No seu crescimento, a cana retira da atmosfera CO2, o que funciona como uma “poupança” mais tarde, quando o mesmo gás é liberado na queima do combustível. “Etanol é uma molécula incrível. Ela é cheia de energia, líquida como o petróleo, mas é sustentável. Se as usinas forem feitas para capturar carbono, isso melhora ainda mais a performance ambiental”, avalia Gonçalo Pereira, professor do Instituto de Biologia da Unicamp (Universidade Estadual de Campinas).
Etanol x carros elétricos Mesmo com montadoras pelo mundo afora anunciado metas para extinguir motores a combustão e investir em carros elétricos, o biocombustível brasileiro deve ter vida longa, prevê Camilo Adas, que tem mais de três décadas de experiência no setor automotivo.
“Discussões e publicações recentes mostram que boa parte das montadoras brasileiras vai adotar múltiplas rotas tecnológicas, independentemente do que outros mercados irão definir. Não tem bala de prata”, afirma Adas à DW. A depender da matriz energética, adiciona o engenheiro, a eletrificação dos carros não é a melhor solução. Ou seja, um país que tem uma frota grande de elétricos nas ruas mas gera eletricidade em usinas movidas a carvão não abate tanto suas emissões de CO2.
No Brasil, a expectativa é que as montadoras invistam em carros híbridos, que podem ser movidos tanto a combustível quanto a eletricidade. “É preciso olhar qual a eficácia das rotas tecnológicas. Aumentar a mistura do etanol na gasolina é uma melhoria e tem que ser feita sem paixão, mas com conhecimento e análise de tecnologia”, analisa Adas.
Baixo efeito nos preços Para Luís Augusto Barbosa Cortez, engenheiro agrônomo e autor do livro “The Future Role of Biofuels in the New Energy Transition, Lessons and perspectives of biofuels in Brazil”, lançado em 2023, o Brasil só tem a ganhar com a investida, mas os preços para o consumidor final não devem mudar muito. “Ganha a Petrobras, que compra etanol para a mistura e vende a preço de gasolina, que segue a cotação internacional”, analisa em entrevista à DW.
Helder Queiroz, professor da UFRJ (Universidade Federal do Rio Janeiro) e coordenador do grupo de Economia e Energia, concorda que a política é uma solução interessante, mas seu efeito no bolso do motorista é limitado. “Não dá para dizer se o preço para o consumidor vai melhorar ou piorar, isso vai depender da incidência de carga tributária, do preço do frete e do preço da gasolina”, detalha Queiroz, lembrando que o valor do etanol vendido na bomba tem a tendência de acompanhar o da gasolina.

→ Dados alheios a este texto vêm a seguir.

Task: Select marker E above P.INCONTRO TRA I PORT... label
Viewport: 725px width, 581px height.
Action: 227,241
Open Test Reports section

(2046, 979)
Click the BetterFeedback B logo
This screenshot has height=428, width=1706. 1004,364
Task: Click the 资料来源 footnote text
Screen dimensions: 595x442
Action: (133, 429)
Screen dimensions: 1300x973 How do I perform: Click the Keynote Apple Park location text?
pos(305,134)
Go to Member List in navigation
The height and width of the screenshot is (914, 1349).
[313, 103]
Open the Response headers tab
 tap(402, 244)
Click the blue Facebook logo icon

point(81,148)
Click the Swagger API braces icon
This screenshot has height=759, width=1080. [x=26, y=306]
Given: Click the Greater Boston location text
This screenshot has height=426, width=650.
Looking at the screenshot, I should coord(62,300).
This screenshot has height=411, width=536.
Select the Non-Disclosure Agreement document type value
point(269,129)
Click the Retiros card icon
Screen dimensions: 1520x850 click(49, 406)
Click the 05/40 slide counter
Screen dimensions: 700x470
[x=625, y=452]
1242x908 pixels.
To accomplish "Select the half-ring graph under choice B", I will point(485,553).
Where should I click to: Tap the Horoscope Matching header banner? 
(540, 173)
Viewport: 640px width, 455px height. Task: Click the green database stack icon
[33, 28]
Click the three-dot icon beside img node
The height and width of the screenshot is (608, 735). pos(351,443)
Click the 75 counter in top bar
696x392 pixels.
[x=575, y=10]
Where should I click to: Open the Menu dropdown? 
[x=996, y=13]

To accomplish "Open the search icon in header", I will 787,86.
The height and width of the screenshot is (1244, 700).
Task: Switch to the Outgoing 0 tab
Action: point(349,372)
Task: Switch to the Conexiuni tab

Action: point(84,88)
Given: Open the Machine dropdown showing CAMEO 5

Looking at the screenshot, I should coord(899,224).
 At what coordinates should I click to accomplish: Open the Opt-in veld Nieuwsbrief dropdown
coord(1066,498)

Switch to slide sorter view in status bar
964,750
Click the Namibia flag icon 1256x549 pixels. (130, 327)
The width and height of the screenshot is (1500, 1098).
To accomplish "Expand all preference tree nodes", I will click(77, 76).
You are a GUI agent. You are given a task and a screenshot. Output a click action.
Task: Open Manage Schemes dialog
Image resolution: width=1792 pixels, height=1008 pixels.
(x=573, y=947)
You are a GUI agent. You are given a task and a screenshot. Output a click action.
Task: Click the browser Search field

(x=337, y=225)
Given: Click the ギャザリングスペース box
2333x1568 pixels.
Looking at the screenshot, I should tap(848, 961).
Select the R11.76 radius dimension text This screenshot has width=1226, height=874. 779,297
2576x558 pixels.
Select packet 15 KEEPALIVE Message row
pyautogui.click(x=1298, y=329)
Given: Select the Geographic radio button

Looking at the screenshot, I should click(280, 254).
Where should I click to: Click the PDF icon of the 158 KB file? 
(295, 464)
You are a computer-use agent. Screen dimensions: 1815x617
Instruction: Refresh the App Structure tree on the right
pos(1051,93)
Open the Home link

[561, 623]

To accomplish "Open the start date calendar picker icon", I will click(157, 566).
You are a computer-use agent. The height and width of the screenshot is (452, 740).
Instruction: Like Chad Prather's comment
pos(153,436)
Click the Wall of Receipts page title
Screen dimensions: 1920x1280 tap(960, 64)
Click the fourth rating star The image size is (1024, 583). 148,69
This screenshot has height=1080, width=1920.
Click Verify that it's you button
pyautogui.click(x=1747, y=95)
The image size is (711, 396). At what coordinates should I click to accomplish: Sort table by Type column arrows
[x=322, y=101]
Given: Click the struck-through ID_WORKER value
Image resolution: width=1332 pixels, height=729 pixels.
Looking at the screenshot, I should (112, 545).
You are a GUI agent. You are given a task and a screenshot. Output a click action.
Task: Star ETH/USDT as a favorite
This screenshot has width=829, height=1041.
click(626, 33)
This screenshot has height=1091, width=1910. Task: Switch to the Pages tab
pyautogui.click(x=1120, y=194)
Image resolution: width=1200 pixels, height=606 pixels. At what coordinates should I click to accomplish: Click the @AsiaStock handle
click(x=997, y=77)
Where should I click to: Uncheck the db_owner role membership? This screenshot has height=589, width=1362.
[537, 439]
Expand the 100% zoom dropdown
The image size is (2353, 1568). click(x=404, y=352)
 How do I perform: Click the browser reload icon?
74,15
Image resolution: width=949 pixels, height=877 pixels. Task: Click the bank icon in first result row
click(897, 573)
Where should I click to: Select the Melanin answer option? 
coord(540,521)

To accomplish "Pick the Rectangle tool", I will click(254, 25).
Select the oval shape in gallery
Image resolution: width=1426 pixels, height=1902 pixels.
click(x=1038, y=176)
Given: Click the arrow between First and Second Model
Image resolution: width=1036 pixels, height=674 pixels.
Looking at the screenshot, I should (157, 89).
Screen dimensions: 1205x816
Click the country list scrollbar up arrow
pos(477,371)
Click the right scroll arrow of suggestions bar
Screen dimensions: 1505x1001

Preocupação com monocultura A lei “combustível do futuro” inclui ainda a elevação dos teores de mistura de biodiesel no diesel para 20% até 2030. Até 2031, a proporção deverá ser de 25%. Ao contrário do etanol, não será preciso comprovar a viabilidade técnica que leve em conta os impactos técnico-mecânicos, econômicos e ambientais da medida. “O aumento da mistura do biodiesel é fundamental. Mas há bastante coisa a ser testada, principalmente na cadeia de produção.
A regulação é boa, o país pode perder uma grande oportunidade se não olhar para frota específica de veículos”, comenta Adas, mencionando os caminhões. Felipe Barcellos, do Iema, ressalta que o incentivo aos biocombustíveis pode se refletir diretamente na dinâmica do uso do solo. As monoculturas para sua produção, seja cana-de-açúcar ou milho, precisam de grandes extensões de terras e geralmente se concentram nas mãos de poucos donos, o que pode gerar conflitos.
“O etanol não necessariamente cria isso hoje. Ele não pode ser plantado na Amazônia, por exemplo. Mas se o plano é aumentar muito essa participação, é necessário olhar para este potencial impacto e fazer um planejamento de área, até quando esta área pode crescer e para onde, para que não se deixe tudo apenas ao sabor do mercado”, diz Barcellos.